El aire en Buenos Aires era una fiesta. Las calles, pintadas de celeste y blanco, estaban abarrotadas de gente que festejaba como si no hubiera mañana. La selección había ganado el Mundial, y no había esquina sin bombos, banderas ni camisetas. Los autos tocaban bocina sin parar, los pibes saltaban y cantaban, y la alegría se sentía en cada rincón. Era un día histórico, de esos que no se olvidan.
La inquietud de Mateo
Mateo Fernández, un tipo de barrio, observaba desde el balcón de su departamento. Vivía solo y, aunque la euforia de la ciudad lo envolvía, él sentía algo raro. No era que no estuviera contento con la victoria, pero había algo en el aire, algo que no terminaba de cerrar. El bullicio que a todos les arrancaba una sonrisa, a él le generaba una sensación de inquietud que no lograba entender.
Eran las diez de la noche cuando el reloj de la pared sonó, y fue en ese momento cuando todo cambió. Aunque el ruido seguía, la atmósfera se había vuelto pesada. Había una especie de vibración en el aire, un eco que rebotaba entre las carcajadas y los gritos de los festejos. A Mateo le costaba explicarlo, pero era como si las voces no llegaran de una sola vez, como si algo estuviera repitiendo las palabras con un leve retardo. Y ese eco... cada vez que lo escuchaba, sentía que algo oscuro se escondía detrás de las risas.
El descenso a la calle
Decidió bajar a la calle. Al pisar la vereda, lo golpeó el calor humano de la multitud. Todos estaban abrazados, bailando, cantando. Pero a medida que avanzaba por las calles de su barrio, Mateo notaba algo raro en las voces. Era como si rebotaran en las paredes de los edificios, deformándose, volviéndose irreconocibles. El eco de la felicidad tenía un tono siniestro, y le recorría la espalda un escalofrío cada vez que lo escuchaba.
Llegó al obelisco, donde la fiesta estaba en su máximo esplendor. La gente saltaba, los bombos retumbaban, pero Mateo ya no podía distinguir las canciones. El eco lo había invadido todo, como si las voces salieran de algún rincón oscuro, deformadas por el viento. Miró alrededor, buscando alguna señal de que alguien más notaba lo que él sentía, pero todos seguían en la suya, como si nada malo estuviera pasando.
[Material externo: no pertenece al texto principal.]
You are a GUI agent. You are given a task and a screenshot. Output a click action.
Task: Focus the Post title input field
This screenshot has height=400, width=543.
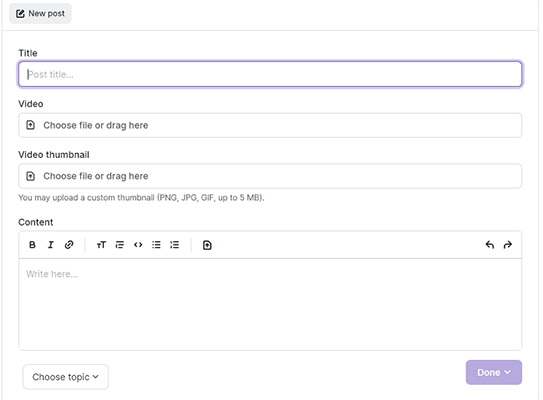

Perdido en su propia ciudad
Intentó volver a su casa, pero cuando dobló la esquina para entrar en su cuadra, notó que no la reconocía. Era como si las calles hubieran cambiado de lugar. Las sombras de los edificios se alargaban, y el eco seguía, rebotando en su cabeza, cada vez más fuerte. Caminaba en círculos, pero no lograba encontrar el camino de vuelta.
Cuando finalmente llegó a su edificio, subió corriendo las escaleras y cerró la puerta detrás de él. El eco seguía ahí, dentro de su mente. No era el eco de la alegría que había visto en la calle. Era otra cosa, algo mucho más profundo y aterrador. Se tiró en la cama, intentando dormir, pero el eco no lo dejaba en paz. Se dio cuenta de que la euforia de la victoria había despertado algo que no debería estar ahí. Algo que se alimentaba de la energía de la ciudad y que ahora no lo soltaría.
El final
Antes de caer en el sueño, con los ojos pesados, Mateo se preguntó si esa victoria había sido realmente suya o si algo, mucho más oscuro, se estaba apoderando de Buenos Aires sin que nadie lo notara.
Reflexión Final
¿Podemos diferenciar el verdadero gozo del caos disfrazado de alegría? Las emociones colectivas pueden ser un arma de doble filo, y en las calles de Buenos Aires, esa victoria mundialista fue el detonante de un eco que resonará por siempre en los rincones oscuros de la ciudad.